EXERCISE - Format the entries from the line with "Given: Open the block search magnifier icon" through the line with "Looking at the screenshot, I should tap(23, 688)." as a Markdown table with the columns Row and Line, numbering each line and skipping blank lines.

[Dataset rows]
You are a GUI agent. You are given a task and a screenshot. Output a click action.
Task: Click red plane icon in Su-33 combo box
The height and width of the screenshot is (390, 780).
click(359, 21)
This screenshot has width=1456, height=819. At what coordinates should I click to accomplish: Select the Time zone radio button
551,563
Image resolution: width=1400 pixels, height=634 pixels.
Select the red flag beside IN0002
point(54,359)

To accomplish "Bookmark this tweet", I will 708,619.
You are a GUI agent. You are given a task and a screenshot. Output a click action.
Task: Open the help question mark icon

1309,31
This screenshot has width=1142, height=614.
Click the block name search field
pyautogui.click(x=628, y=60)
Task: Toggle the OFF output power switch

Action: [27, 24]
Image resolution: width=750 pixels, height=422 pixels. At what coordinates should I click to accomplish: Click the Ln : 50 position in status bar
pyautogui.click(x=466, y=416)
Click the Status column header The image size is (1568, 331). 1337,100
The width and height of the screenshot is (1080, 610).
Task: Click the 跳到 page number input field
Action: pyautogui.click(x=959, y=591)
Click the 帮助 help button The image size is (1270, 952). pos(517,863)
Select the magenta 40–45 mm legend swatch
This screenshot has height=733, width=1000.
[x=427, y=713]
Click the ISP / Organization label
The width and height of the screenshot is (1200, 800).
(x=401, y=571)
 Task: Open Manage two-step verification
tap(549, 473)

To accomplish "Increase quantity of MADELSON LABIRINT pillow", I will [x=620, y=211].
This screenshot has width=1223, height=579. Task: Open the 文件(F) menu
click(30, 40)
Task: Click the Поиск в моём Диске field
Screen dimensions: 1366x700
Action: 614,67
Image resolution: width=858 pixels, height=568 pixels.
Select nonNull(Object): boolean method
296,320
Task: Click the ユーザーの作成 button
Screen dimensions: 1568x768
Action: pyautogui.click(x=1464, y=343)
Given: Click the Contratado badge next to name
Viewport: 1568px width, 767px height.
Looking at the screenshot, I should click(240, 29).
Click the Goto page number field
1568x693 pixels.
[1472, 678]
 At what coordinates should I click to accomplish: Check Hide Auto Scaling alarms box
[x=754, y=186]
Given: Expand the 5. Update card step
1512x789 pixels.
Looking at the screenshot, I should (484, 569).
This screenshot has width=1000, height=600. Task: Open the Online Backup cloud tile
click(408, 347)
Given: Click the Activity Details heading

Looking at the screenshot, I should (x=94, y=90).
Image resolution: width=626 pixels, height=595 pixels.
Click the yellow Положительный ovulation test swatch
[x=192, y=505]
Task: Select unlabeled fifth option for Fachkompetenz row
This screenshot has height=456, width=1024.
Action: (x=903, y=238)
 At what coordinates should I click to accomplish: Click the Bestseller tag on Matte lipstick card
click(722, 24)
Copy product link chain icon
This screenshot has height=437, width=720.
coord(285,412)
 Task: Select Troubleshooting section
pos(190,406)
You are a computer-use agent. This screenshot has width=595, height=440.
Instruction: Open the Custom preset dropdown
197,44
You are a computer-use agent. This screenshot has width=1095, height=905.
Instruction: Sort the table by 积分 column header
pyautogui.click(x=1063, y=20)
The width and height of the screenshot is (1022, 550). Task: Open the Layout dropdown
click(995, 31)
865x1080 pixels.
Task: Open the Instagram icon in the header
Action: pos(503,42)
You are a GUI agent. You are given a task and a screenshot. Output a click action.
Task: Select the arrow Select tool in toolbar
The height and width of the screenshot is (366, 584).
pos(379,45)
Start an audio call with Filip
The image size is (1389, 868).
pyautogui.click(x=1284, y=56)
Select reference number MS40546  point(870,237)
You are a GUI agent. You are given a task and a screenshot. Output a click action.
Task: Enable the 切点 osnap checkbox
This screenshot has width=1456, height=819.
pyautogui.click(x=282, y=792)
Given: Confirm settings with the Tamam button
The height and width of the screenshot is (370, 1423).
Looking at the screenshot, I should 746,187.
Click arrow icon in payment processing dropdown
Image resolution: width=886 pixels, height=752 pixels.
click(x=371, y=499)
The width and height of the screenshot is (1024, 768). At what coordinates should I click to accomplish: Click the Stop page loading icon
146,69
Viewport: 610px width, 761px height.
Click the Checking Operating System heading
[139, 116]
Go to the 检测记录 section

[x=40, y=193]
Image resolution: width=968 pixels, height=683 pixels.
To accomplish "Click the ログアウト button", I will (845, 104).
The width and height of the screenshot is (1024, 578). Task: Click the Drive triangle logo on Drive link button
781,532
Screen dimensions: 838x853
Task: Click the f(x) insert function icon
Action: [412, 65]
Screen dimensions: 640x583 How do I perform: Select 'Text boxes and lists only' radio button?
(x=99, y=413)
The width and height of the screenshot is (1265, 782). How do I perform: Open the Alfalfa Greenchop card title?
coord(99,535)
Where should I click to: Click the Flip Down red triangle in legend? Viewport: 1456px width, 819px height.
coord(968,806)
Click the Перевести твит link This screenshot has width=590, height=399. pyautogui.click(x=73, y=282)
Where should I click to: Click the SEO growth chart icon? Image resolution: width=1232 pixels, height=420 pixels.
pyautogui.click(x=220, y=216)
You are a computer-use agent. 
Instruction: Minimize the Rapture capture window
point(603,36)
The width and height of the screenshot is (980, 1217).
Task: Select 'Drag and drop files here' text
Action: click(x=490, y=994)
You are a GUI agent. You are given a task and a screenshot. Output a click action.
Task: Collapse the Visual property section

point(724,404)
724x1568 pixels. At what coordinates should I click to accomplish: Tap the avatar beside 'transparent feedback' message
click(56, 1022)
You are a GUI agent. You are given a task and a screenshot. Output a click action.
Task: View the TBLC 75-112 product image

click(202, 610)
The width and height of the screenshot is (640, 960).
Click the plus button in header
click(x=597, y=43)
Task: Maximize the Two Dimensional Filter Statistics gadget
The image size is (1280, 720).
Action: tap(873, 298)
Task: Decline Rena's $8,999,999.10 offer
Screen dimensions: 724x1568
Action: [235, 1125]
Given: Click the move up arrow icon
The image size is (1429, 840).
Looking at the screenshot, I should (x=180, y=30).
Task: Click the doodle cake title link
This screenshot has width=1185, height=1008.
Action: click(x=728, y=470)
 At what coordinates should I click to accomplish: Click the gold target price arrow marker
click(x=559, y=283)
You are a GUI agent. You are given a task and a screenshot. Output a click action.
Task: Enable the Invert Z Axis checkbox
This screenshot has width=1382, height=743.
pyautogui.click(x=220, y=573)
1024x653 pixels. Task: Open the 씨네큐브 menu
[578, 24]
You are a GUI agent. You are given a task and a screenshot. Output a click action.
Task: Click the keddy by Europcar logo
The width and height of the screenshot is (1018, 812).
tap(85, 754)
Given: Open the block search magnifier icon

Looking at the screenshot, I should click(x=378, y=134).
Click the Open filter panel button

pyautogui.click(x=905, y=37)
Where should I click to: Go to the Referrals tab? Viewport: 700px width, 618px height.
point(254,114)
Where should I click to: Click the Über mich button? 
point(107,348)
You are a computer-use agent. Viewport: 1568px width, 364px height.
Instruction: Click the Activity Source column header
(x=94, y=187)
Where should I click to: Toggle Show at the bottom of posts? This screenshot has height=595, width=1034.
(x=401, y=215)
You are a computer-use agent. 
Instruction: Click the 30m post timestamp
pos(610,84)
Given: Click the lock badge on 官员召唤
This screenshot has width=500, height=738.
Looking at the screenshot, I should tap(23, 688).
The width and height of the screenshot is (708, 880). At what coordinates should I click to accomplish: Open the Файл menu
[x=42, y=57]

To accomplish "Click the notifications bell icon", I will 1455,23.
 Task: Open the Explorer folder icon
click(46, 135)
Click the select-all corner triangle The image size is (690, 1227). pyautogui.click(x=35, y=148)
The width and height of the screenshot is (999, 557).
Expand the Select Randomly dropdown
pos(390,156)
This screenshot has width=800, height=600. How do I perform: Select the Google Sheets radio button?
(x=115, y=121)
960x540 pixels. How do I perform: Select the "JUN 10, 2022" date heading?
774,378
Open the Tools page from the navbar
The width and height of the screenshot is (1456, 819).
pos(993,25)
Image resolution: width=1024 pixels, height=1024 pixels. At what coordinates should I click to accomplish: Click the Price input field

RESULT OF THE EXERCISE -
| Row | Line |
|---|---|
| 1 | Given: Open the block search magnifier icon |
| 2 | Looking at the screenshot, I should click(x=378, y=134). |
| 3 | Click the Open filter panel button |
| 4 | pyautogui.click(x=905, y=37) |
| 5 | Where should I click to: Go to the Referrals tab? Viewport: 700px width, 618px height. |
| 6 | point(254,114) |
| 7 | Where should I click to: Click the Über mich button?  |
| 8 | point(107,348) |
| 9 | You are a computer-use agent. Viewport: 1568px width, 364px height. |
| 10 | Instruction: Click the Activity Source column header |
| 11 | (x=94, y=187) |
| 12 | Where should I click to: Toggle Show at the bottom of posts? This screenshot has height=595, width=1034. |
| 13 | (x=401, y=215) |
| 14 | You are a computer-use agent.  |
| 15 | Instruction: Click the 30m post timestamp |
| 16 | pos(610,84) |
| 17 | Given: Click the lock badge on 官员召唤 |
| 18 | This screenshot has width=500, height=738. |
| 19 | Looking at the screenshot, I should tap(23, 688). |